● **WHAT TO DO**:
1. Translate this sentence from the REBOL parse-xml post into German: "I have a theory, but I'm not sure if it's correct."
2. Reproduce the part of the REBOL parse-xml post starting at "[REBOL] parse-xml cannot" and ending at "Here's an example.", with no changes.

● **READING PASSAGE**:
========================

[REBOL] parse-xml cannot be reversed Re:
From: d95-mjo:nada:kth:se at: 30-Jul-2000 6:02
On Sun, 30 Jul 2000 [bhandley--zip--com--au] wrote:
> I attempted to write a function that would take the structure that parse-xml
> generates and export it back into a valid xml file.
> But, I found that it cannot be reliably done.
>
> Here's an example.
> >> parse-xml {<a>teststring<b/><c/></a>}
> == [document none [["a" none ["teststring" ["b" none none] ["c" none
> none]]]]]
>
> Just looking at the structure would lead you (or your program) to conclude
> that "b" was an attribute of an element "teststring", until you realise that
> attribute lists should not have an odd number of elements.
I have a theory, but I'm not sure if it's correct. Here it is anyway:
(Sorry about the messy code, it's a quick-n-dirty hack.)

========================

● **EXTRACTED ENTRIES**:
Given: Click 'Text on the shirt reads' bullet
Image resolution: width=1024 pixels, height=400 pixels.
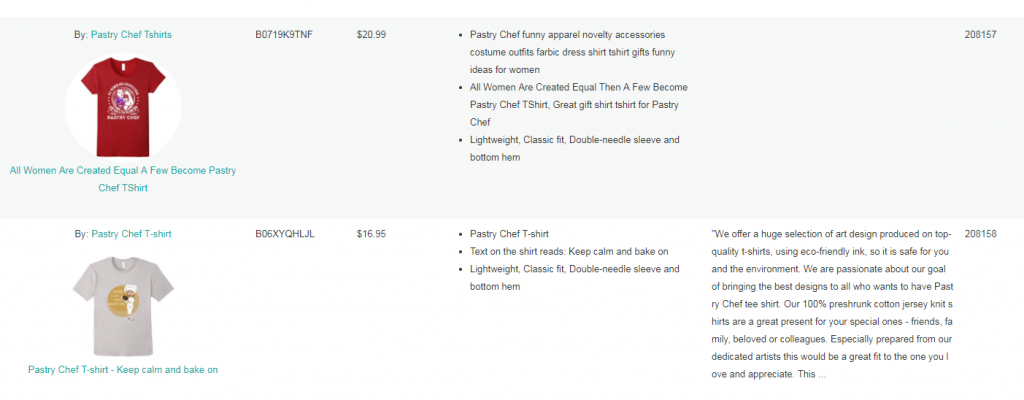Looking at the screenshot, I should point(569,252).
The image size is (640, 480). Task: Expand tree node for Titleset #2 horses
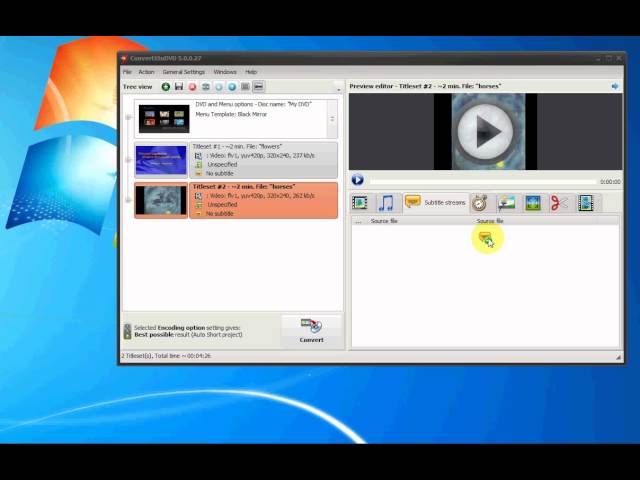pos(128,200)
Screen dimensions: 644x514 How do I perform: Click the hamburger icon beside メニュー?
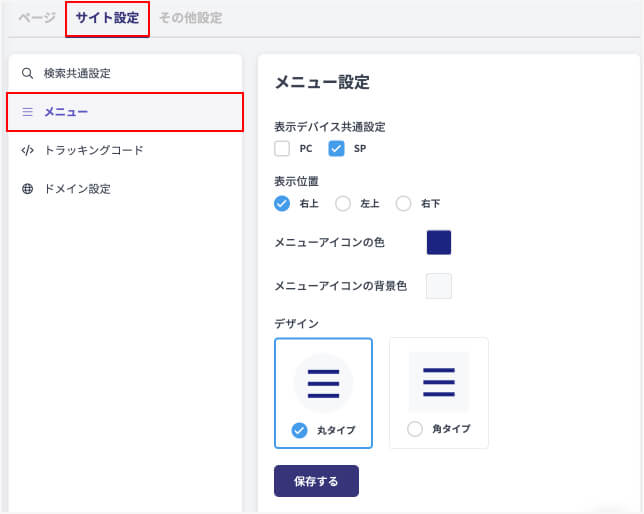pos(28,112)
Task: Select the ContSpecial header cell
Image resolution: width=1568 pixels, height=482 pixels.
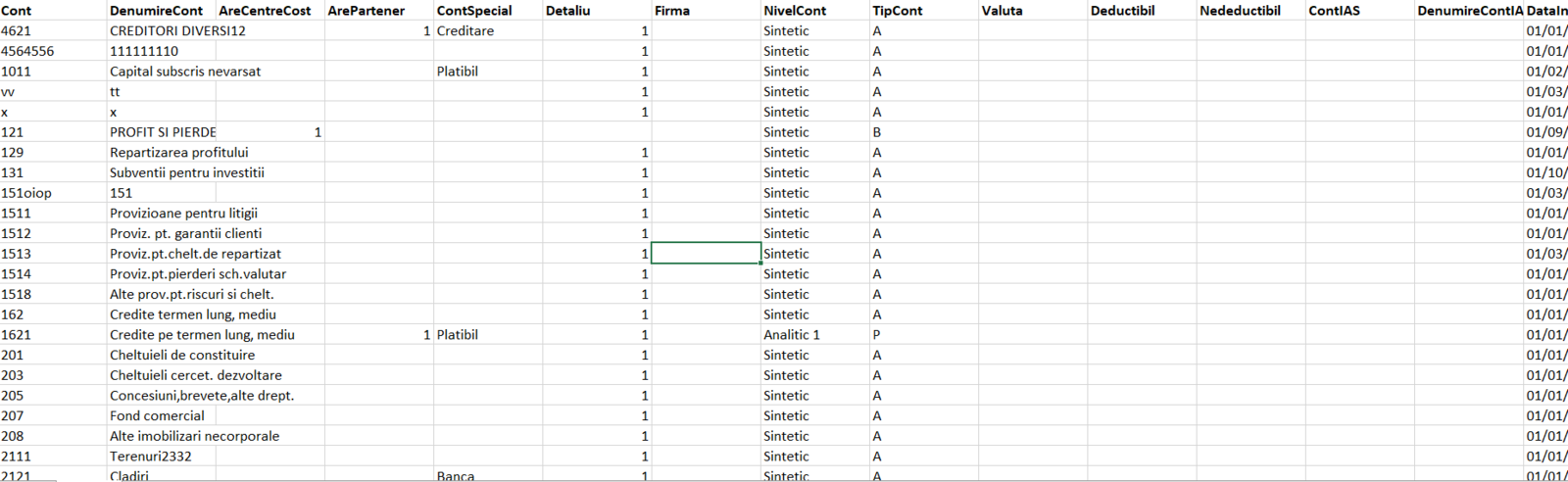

========================

● **SOLUTIONS FOR EACH TASK**:
1. Ich habe eine Theorie, bin mir aber nicht sicher, ob sie stimmt.

2.
[REBOL] parse-xml cannot be reversed Re:
From: d95-mjo:nada:kth:se at: 30-Jul-2000 6:02
On Sun, 30 Jul 2000 [bhandley--zip--com--au] wrote:
> I attempted to write a function that would take the structure that parse-xml
> generates and export it back into a valid xml file.
> But, I found that it cannot be reliably done.
>
> Here's an example.